Vane, as it happened, was in a confidential mood; though usually averse from sharing his troubles, he felt he needed sympathy. “I’d better confess I wrote Miss Chisholm a few lines from Nanaimo.”
“Ah!” said Carroll softly; “and she didn’t answer you. Now, I couldn’t well help noticing that you were rather in her bad graces that night at Nairn’s. No doubt, you’re acquainted with the reason?”
“I’m not,” Vane replied. “That’s just the trouble.”
Carroll reflected. He had an idea that Miss Horsfield was somehow connected with the matter, but this was a suspicion he could not mention.
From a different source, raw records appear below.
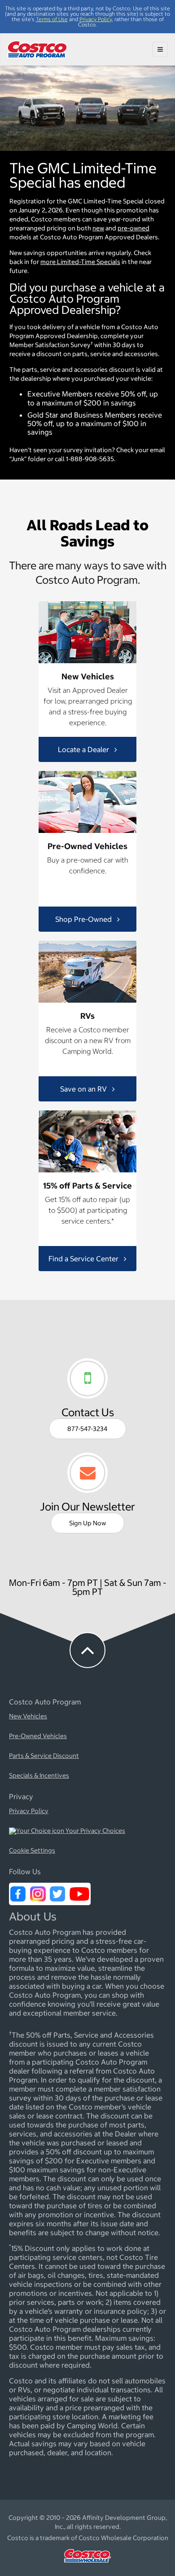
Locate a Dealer (84, 748)
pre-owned (133, 228)
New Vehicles (28, 1716)
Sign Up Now (87, 1523)
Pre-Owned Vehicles (38, 1736)
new (98, 228)
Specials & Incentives (39, 1775)
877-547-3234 (87, 1429)
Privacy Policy (95, 19)
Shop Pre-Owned (84, 918)
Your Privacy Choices (94, 1831)
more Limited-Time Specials (80, 262)
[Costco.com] (87, 2565)
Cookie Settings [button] (32, 1850)
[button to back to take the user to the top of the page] (87, 1650)
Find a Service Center (84, 1258)
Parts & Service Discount (44, 1756)
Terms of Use (52, 19)
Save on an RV (84, 1088)
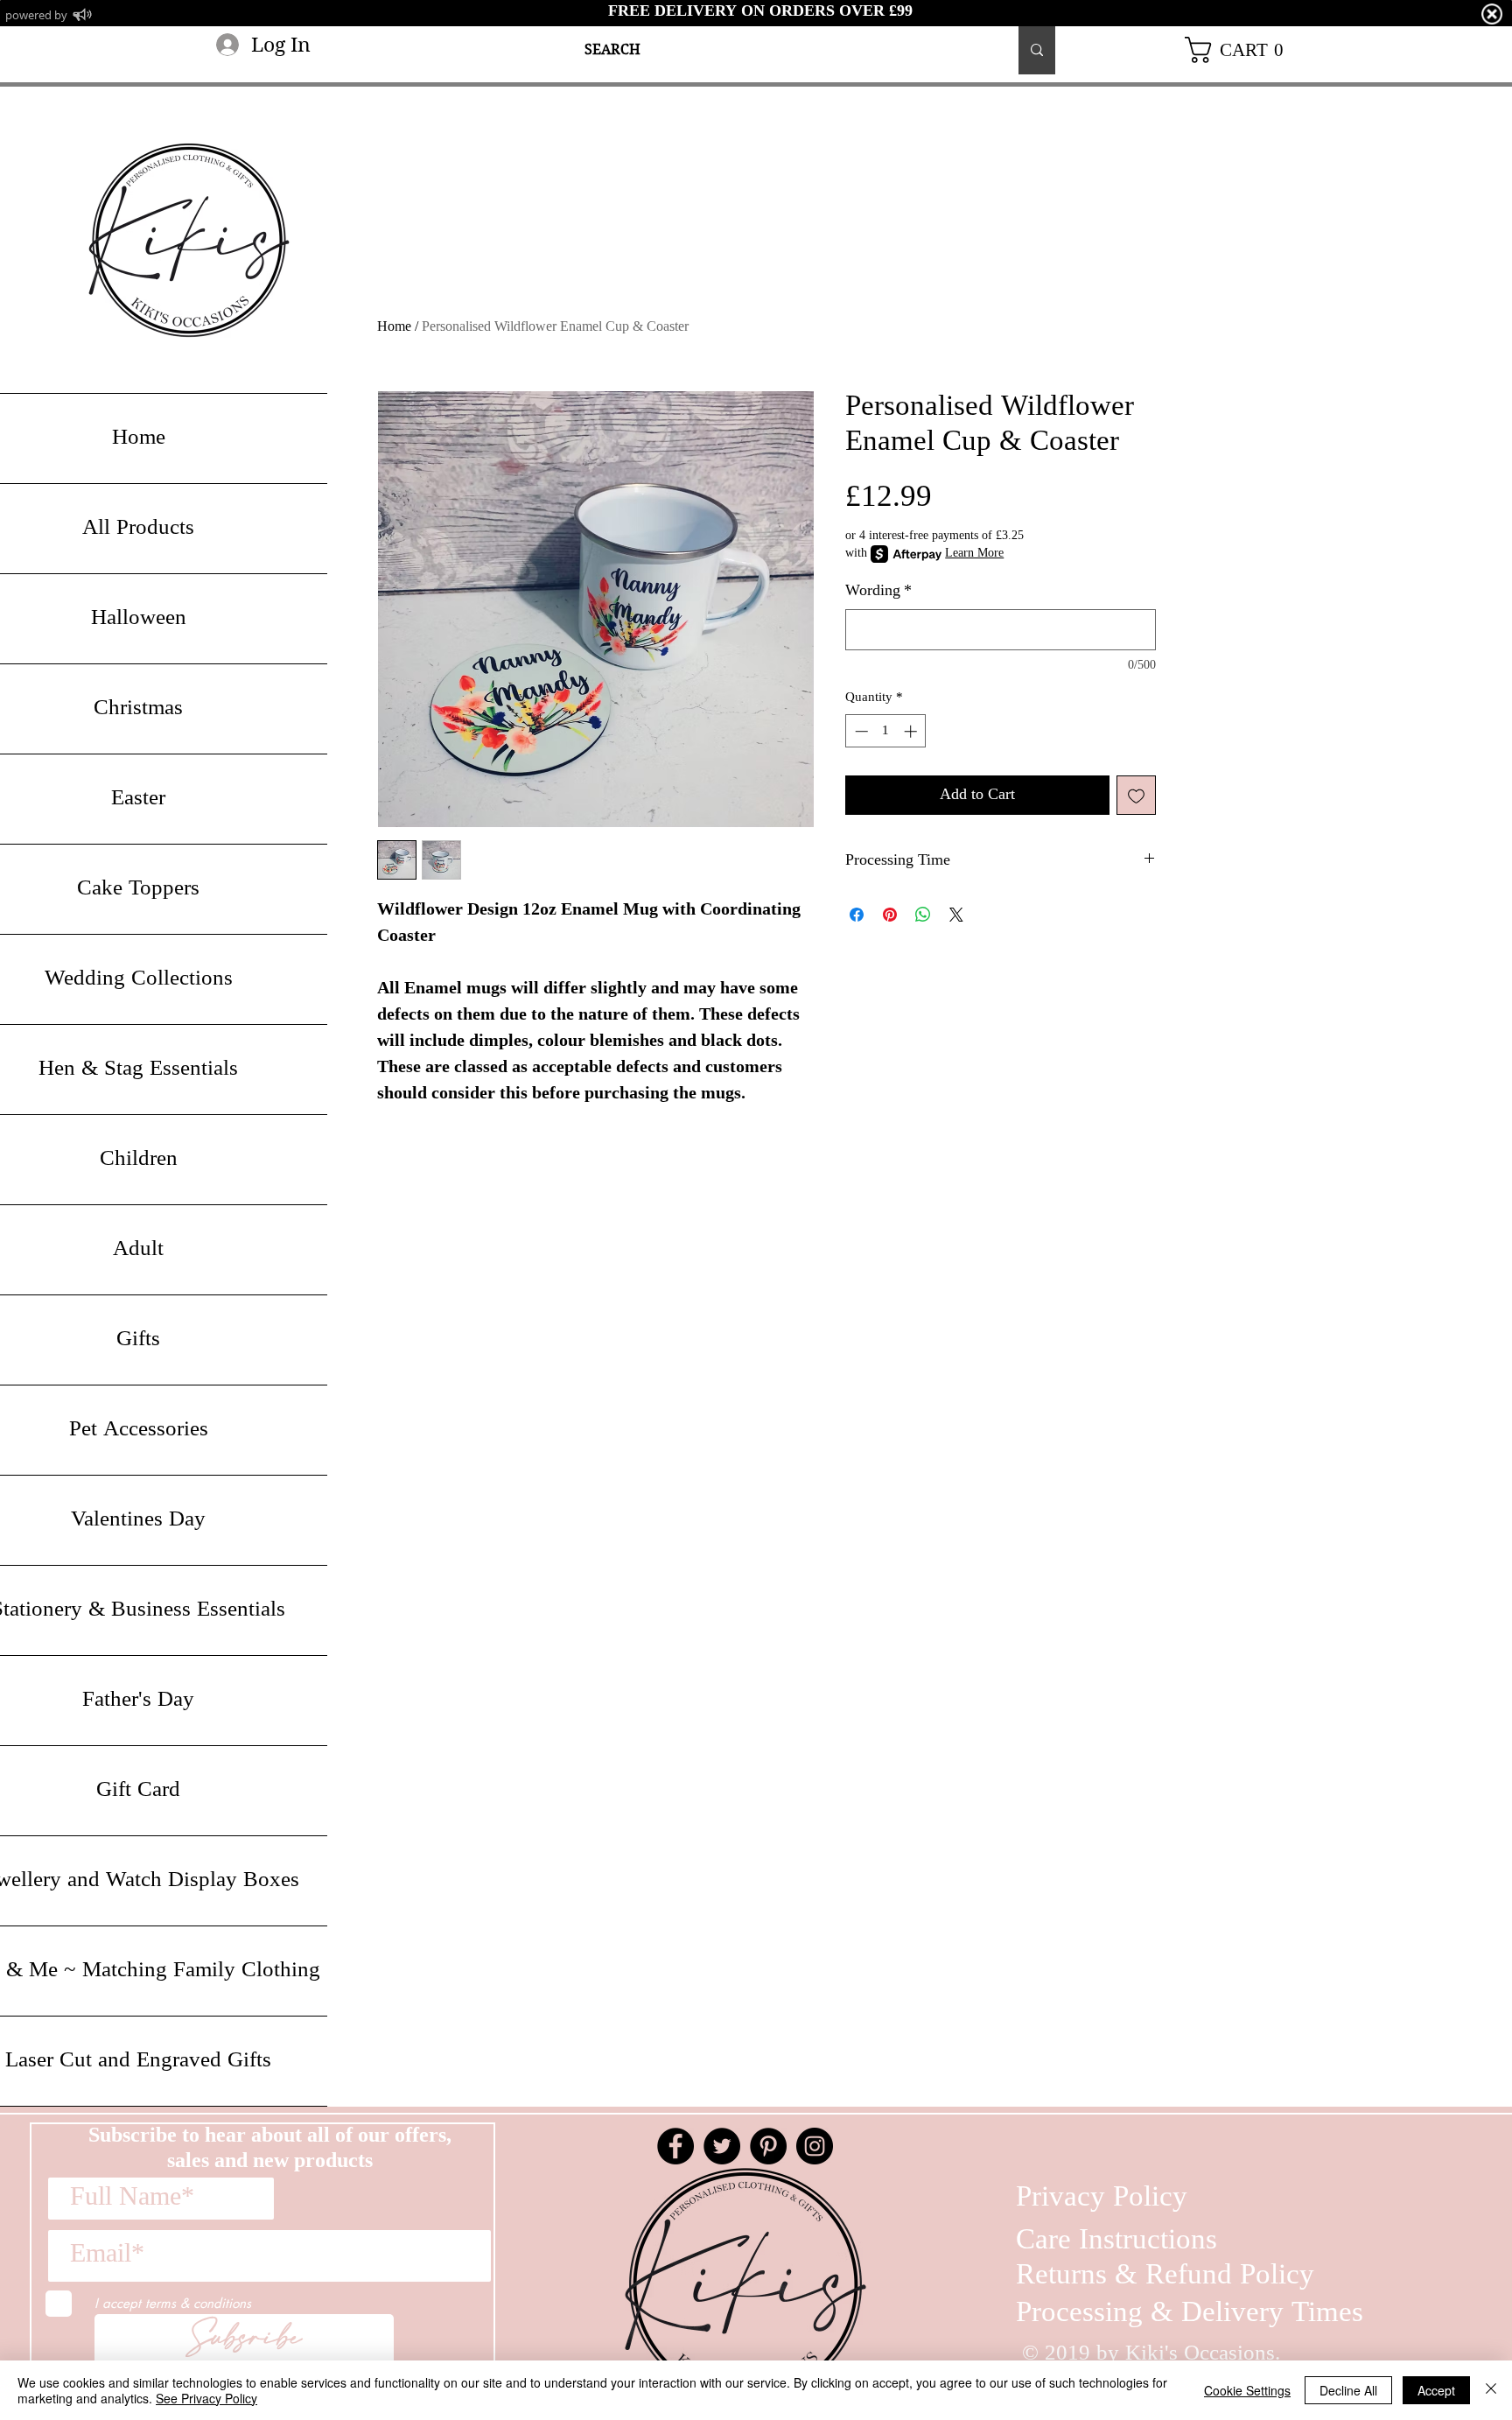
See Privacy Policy (206, 2398)
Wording (878, 591)
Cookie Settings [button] (1247, 2390)
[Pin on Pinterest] (889, 914)
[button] (1241, 50)
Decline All (1348, 2390)
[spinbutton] (886, 731)
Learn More (974, 554)
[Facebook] (675, 2146)
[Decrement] (860, 731)
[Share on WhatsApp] (923, 914)
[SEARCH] (1036, 49)
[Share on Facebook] (856, 914)
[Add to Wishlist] (1136, 795)
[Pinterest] (768, 2146)
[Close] (1491, 2390)
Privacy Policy (1101, 2198)
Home (394, 327)
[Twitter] (722, 2146)
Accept (1436, 2390)
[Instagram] (814, 2146)
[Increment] (912, 731)
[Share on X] (956, 914)
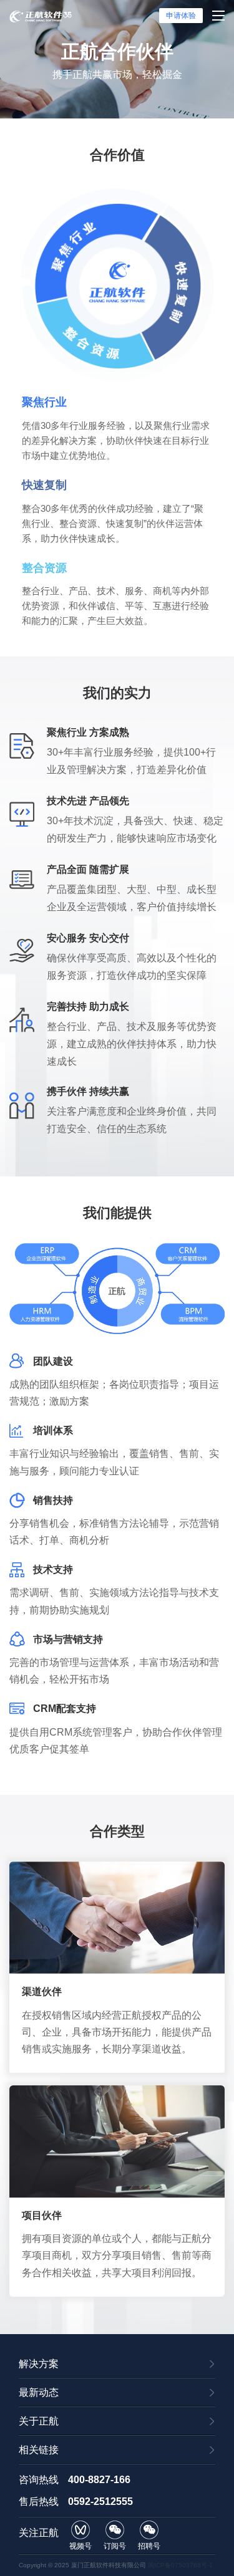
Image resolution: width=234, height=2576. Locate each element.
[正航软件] (40, 15)
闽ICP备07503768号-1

“Well,” he said, “as I pointed out, you’re addicted to taking the hardest way. When we came up here before, you marched past this valley, chiefly because it was close at hand; but I don’t want to dwell on that. Has it occurred to you that you did something of the same kind when you were at the Dene? The way that was then offered you was easy.”
“This is not the kind of subject one cares to talk about; but you ought to know I couldn’t allow them to force Miss Chisholm upon me against her will. It was unthinkable! Besides, looking at it in the most cold-blooded manner, it would have been foolishness, for which we’d both have to pay afterwards.”
“I’m not so sure of that,” said Carroll thoughtfully. “There were the Sabine women among other instances. Didn’t they cut off their hair to make bow-strings for their abductors?”
His companion made no answer, and Carroll, deciding that he had ventured as far as was prudent, talked of something else until they crept into the little tent, and soon afterwards they fell asleep.
They started with the first of the daylight next morning, but the timber grew denser and more choked with underbrush as they proceeded, and for several days they wearily struggled through it and the clogging masses of tangled, withered fern. Besides this, they were forced to clamber over fallen trunks, when the ragged ends of the snapped-off branches caught their loads. Their shoulders ached, their boots were ripped, their feet were badly galled; but they held on stubbornly, plunging deeper into the mountains all the while.
Soon after setting out one morning, they climbed a clearer hillside to look about them. High up ahead, the crest of the white range gleamed dazzlingly against leaden cloud in a burst of sunshine; below, dark forest, still wrapped in gloom, filled all the valley; and in between, on the middle slopes, a belt of timber touched by the light shone with a curious silvery lustre. Though it was some distance off, probably a day’s journey, allowing for the difficulty of the march, Vane gazed at it earnestly. The trees were bare—there was no doubt of that, for the dwindling ranks, diminished by the distance, stood out against the snow-streaked rock like rows of rather thick needles set upright. Their straightness and the way they glistened suggested the resemblance.